_Selected excerpt_.
——————
Does your PT current job pay the below ?
If not, I would suggest looking for other job
Sick pay
Holiday pay
Bonus
Private health care
Private pension contributions
Other perks
Death in service/life insurance
Expenses

I know people who have made extra cash
Renting a room or loft for storage
Renting their driveway for parking
Hosting foreign students
Foster carer children or pets
Airb&b
Sell fresh eggs ?

I believe that selling crafts on sites like Etsy is over saturated, unless you sell high quality items. Plus you need money to invest in supplies

I would suggest that you work smarter, not harder.

Some people may suggest re training to get a better paid career. You have 20 years left to work, with more years if you work over state pension age.

Good luck !

MuddyBootTracks432 · 29/12/2023 13:39

Apologies

Nobody is going to magically give you a dream job !

Ask family & friends if they can recommend you for a better paid job with promotion prospects or some or all of the benefits that I outlined below
Some companies offer "refer a friend schemes"

Investigate local courses

Update your CV

telestrations · 29/12/2023 13:51

When my aunt left my uncle she returned to the UK and took a job as a live in carer.

This enabled to save, pay and top up her stamps and be in the UK long enough to make herself eligible for stuff.

There is a lot of rent capped housing for 55+ via the HAs and alms houses (not just the council).
——————
_Questions on the material_.
**A)** From the forum thread, print the passage between "When my aunt" and "just the council).", inclusive.
**B)** Answer these questions about the forum thread:
(i) Which site is named as an oversaturated place for selling crafts?
(ii) How many years of work are said to be left?
(iii) What job did the aunt take after returning to the UK?

Stored data entries
——————
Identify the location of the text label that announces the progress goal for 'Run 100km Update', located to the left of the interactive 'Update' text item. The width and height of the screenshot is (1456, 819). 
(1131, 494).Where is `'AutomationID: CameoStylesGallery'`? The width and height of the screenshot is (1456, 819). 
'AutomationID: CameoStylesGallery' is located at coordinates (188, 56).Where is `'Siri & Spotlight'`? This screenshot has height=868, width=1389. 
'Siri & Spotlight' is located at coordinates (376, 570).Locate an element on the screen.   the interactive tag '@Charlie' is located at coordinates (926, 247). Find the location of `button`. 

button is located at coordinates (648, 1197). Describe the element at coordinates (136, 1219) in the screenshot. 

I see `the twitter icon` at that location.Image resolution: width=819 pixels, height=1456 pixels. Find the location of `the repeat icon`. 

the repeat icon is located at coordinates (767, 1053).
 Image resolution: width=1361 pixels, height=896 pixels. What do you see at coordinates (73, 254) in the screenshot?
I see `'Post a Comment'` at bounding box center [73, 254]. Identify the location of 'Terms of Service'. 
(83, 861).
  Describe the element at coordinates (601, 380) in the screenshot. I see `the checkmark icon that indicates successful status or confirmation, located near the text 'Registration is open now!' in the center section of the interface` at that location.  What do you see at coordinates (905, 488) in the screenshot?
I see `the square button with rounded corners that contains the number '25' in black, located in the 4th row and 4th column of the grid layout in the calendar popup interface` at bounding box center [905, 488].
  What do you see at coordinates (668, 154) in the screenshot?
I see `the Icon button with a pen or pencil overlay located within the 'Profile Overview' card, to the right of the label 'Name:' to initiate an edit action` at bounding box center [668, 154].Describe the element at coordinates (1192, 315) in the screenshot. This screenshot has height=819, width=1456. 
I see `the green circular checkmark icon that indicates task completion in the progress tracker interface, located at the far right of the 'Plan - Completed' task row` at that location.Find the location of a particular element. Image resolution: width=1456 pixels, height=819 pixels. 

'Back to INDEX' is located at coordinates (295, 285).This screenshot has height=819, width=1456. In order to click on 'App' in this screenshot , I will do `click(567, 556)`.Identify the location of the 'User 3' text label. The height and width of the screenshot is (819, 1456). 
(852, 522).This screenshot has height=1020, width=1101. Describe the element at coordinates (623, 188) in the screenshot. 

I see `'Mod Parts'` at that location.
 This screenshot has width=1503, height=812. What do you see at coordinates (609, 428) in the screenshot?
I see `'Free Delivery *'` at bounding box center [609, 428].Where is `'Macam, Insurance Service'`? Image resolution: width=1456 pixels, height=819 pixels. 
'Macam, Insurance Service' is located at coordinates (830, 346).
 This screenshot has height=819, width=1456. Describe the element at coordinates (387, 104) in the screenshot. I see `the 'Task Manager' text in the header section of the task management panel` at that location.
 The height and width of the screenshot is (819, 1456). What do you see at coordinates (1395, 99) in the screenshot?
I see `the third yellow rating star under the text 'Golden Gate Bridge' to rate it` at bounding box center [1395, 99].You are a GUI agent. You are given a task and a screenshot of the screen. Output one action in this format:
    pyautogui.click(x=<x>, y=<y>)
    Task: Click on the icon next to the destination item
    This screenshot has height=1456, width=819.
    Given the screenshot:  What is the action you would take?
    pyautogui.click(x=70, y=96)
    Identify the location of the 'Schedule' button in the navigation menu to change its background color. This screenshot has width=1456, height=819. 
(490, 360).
——————
_Your responses_.
**A)**
When my aunt left my uncle she returned to the UK and took a job as a live in carer.

This enabled to save, pay and top up her stamps and be in the UK long enough to make herself eligible for stuff.

There is a lot of rent capped housing for 55+ via the HAs and alms houses (not just the council).

**B)**
(i) Etsy
(ii) 20 years
(iii) Live-in carer